▸ What is expected: Which lines in the records below include the word "accomplish"? Report each of them in full.

▸ Data:
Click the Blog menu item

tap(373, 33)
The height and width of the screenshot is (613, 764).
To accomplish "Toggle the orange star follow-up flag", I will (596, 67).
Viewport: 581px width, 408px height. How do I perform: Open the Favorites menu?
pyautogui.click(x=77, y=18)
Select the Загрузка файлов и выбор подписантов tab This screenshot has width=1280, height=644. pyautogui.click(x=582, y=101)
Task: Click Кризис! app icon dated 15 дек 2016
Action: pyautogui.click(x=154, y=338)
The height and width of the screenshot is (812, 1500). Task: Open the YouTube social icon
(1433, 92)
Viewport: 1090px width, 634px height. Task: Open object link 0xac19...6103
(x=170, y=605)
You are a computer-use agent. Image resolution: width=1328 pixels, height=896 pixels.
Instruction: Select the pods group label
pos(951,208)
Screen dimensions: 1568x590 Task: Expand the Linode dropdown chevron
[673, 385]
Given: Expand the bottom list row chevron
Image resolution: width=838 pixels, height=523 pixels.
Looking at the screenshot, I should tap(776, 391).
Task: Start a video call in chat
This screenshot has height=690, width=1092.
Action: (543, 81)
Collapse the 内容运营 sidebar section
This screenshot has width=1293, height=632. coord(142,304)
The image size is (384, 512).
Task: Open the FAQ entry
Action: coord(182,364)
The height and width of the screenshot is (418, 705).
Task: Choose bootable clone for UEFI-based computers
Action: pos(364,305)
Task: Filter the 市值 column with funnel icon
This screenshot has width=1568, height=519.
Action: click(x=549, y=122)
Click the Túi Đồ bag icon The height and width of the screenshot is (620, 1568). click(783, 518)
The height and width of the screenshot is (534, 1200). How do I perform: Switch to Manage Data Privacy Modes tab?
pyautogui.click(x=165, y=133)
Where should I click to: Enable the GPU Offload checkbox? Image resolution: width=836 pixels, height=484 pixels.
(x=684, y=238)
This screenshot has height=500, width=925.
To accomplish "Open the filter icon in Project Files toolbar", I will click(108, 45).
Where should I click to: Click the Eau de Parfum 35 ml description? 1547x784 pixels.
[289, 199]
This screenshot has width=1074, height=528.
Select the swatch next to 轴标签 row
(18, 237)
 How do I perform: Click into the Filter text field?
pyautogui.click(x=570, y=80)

▸ Expected output:
To accomplish "Toggle the orange star follow-up flag", I will (596, 67).
To accomplish "Open the filter icon in Project Files toolbar", I will click(108, 45).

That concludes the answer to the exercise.